▶ **WHAT YOU ARE ASKED TO DO**: A faithful copy of every entry is the goal; keep the images out of it.

▶ **GIVEN ENTRIES**:
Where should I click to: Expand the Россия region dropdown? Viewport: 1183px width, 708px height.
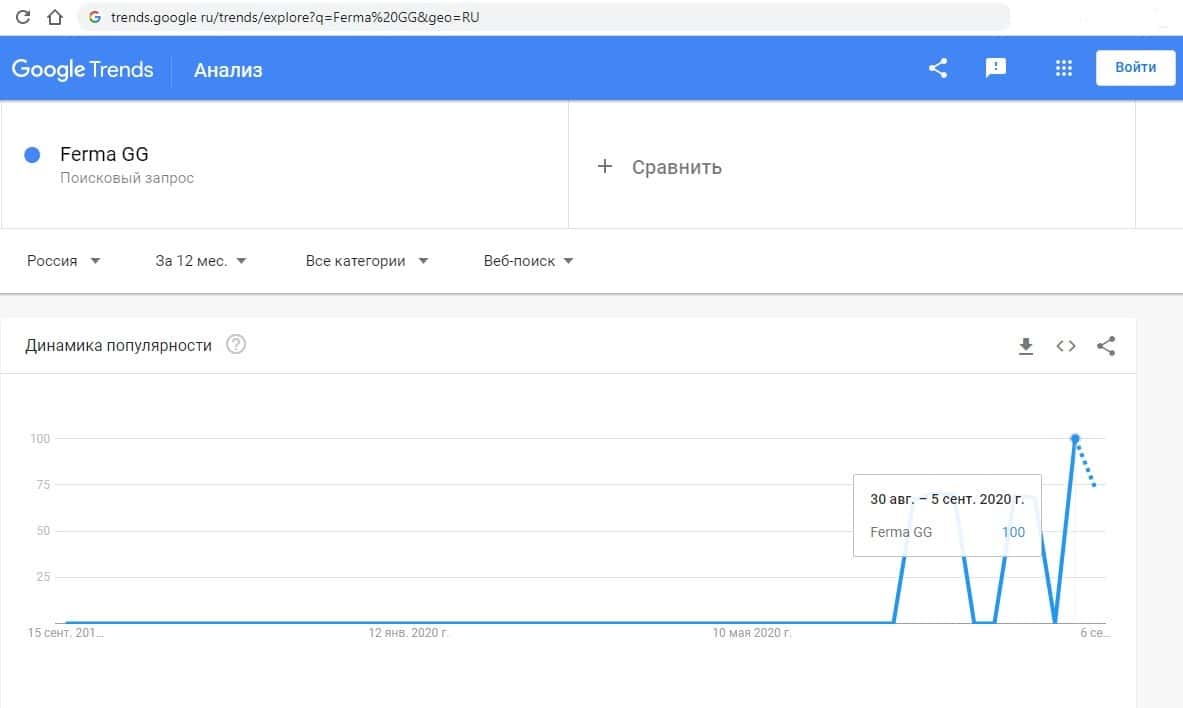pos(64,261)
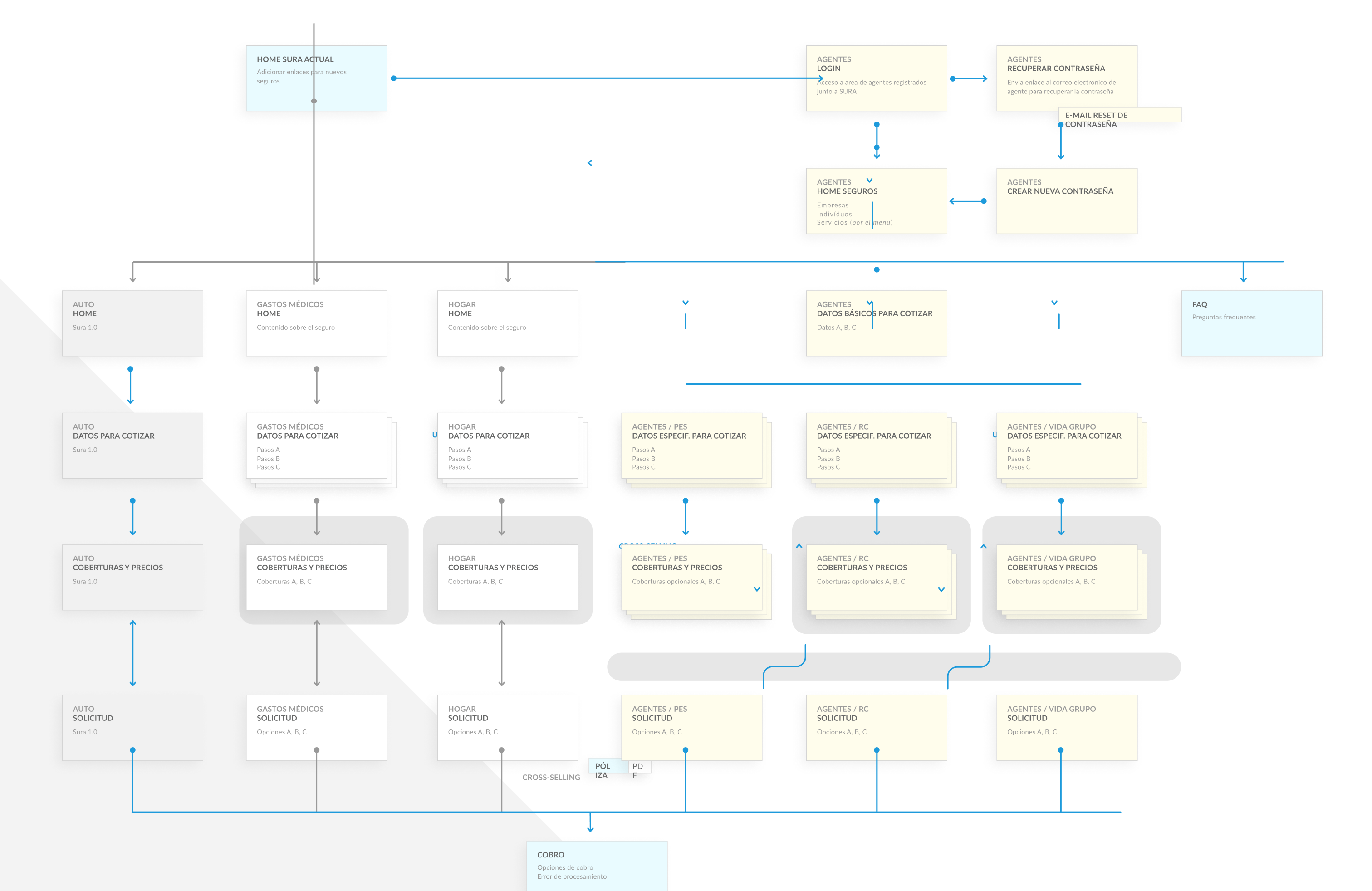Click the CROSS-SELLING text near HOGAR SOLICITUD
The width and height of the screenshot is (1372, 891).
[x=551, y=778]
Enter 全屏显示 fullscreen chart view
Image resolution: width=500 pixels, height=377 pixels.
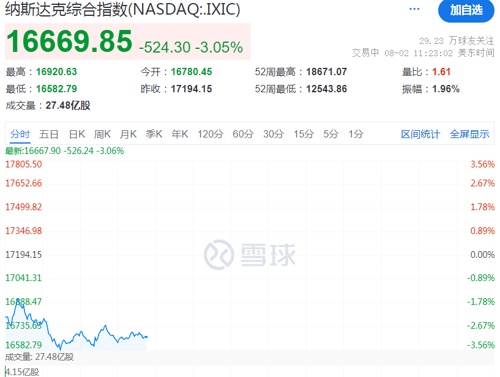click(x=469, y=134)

▶ **WRITTEN RESPONSE**:
Where should I click to: Expand the Россия region dropdown? Viewport: 1183px width, 708px height.
pos(64,261)
Click the CROSS-SELLING text near HOGAR SOLICITUD
The width and height of the screenshot is (1372, 891).
[x=551, y=778]
Enter 全屏显示 fullscreen chart view
Image resolution: width=500 pixels, height=377 pixels.
click(x=469, y=134)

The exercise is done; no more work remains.